EXERCISE INSTRUCTIONS:
Copy the entries out again in full.

GIVEN DATA:
━━━━━━━━

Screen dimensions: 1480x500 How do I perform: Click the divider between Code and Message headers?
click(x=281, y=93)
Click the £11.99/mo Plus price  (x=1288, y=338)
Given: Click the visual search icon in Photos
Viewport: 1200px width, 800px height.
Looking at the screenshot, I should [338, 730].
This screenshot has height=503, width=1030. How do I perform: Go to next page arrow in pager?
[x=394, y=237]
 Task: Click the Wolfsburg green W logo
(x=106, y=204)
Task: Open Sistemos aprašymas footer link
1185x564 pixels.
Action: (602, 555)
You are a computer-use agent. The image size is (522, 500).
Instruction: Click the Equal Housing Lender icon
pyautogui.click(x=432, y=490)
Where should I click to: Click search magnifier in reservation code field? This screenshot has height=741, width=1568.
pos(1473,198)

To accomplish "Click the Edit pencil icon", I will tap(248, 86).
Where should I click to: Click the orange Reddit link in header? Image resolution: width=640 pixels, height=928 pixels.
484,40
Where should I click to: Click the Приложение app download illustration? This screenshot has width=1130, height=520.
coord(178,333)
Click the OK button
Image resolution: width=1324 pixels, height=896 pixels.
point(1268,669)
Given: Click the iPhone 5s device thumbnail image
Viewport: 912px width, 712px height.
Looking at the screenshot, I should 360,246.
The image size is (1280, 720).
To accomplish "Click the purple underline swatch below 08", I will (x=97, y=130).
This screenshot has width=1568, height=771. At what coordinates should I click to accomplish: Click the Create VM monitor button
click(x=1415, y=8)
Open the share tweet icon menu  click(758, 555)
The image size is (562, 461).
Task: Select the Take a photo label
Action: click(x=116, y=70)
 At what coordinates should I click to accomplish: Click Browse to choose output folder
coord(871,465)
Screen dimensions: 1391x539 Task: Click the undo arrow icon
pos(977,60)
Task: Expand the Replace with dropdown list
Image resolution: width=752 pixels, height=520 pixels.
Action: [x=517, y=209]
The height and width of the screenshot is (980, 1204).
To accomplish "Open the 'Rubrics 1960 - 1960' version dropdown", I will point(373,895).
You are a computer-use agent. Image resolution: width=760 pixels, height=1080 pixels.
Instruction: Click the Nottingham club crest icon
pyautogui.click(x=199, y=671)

━━━━━━━━

RESPONSE AREA:
Screen dimensions: 1480x500 How do I perform: Click the divider between Code and Message headers?
click(x=281, y=93)
Click the £11.99/mo Plus price  (x=1288, y=338)
Given: Click the visual search icon in Photos
Viewport: 1200px width, 800px height.
Looking at the screenshot, I should [338, 730].
This screenshot has height=503, width=1030. How do I perform: Go to next page arrow in pager?
[x=394, y=237]
 Task: Click the Wolfsburg green W logo
(x=106, y=204)
Task: Open Sistemos aprašymas footer link
1185x564 pixels.
Action: (602, 555)
You are a computer-use agent. The image size is (522, 500).
Instruction: Click the Equal Housing Lender icon
pyautogui.click(x=432, y=490)
Where should I click to: Click search magnifier in reservation code field? This screenshot has height=741, width=1568.
pos(1473,198)

To accomplish "Click the Edit pencil icon", I will tap(248, 86).
Where should I click to: Click the orange Reddit link in header? Image resolution: width=640 pixels, height=928 pixels.
484,40
Where should I click to: Click the Приложение app download illustration? This screenshot has width=1130, height=520.
coord(178,333)
Click the OK button
Image resolution: width=1324 pixels, height=896 pixels.
point(1268,669)
Given: Click the iPhone 5s device thumbnail image
Viewport: 912px width, 712px height.
Looking at the screenshot, I should 360,246.
The image size is (1280, 720).
To accomplish "Click the purple underline swatch below 08", I will (x=97, y=130).
This screenshot has width=1568, height=771. At what coordinates should I click to accomplish: Click the Create VM monitor button
click(x=1415, y=8)
Open the share tweet icon menu  click(758, 555)
The image size is (562, 461).
Task: Select the Take a photo label
Action: click(x=116, y=70)
 At what coordinates should I click to accomplish: Click Browse to choose output folder
coord(871,465)
Screen dimensions: 1391x539 Task: Click the undo arrow icon
pos(977,60)
Task: Expand the Replace with dropdown list
Image resolution: width=752 pixels, height=520 pixels.
Action: [x=517, y=209]
The height and width of the screenshot is (980, 1204).
To accomplish "Open the 'Rubrics 1960 - 1960' version dropdown", I will point(373,895).
You are a computer-use agent. Image resolution: width=760 pixels, height=1080 pixels.
Instruction: Click the Nottingham club crest icon
pyautogui.click(x=199, y=671)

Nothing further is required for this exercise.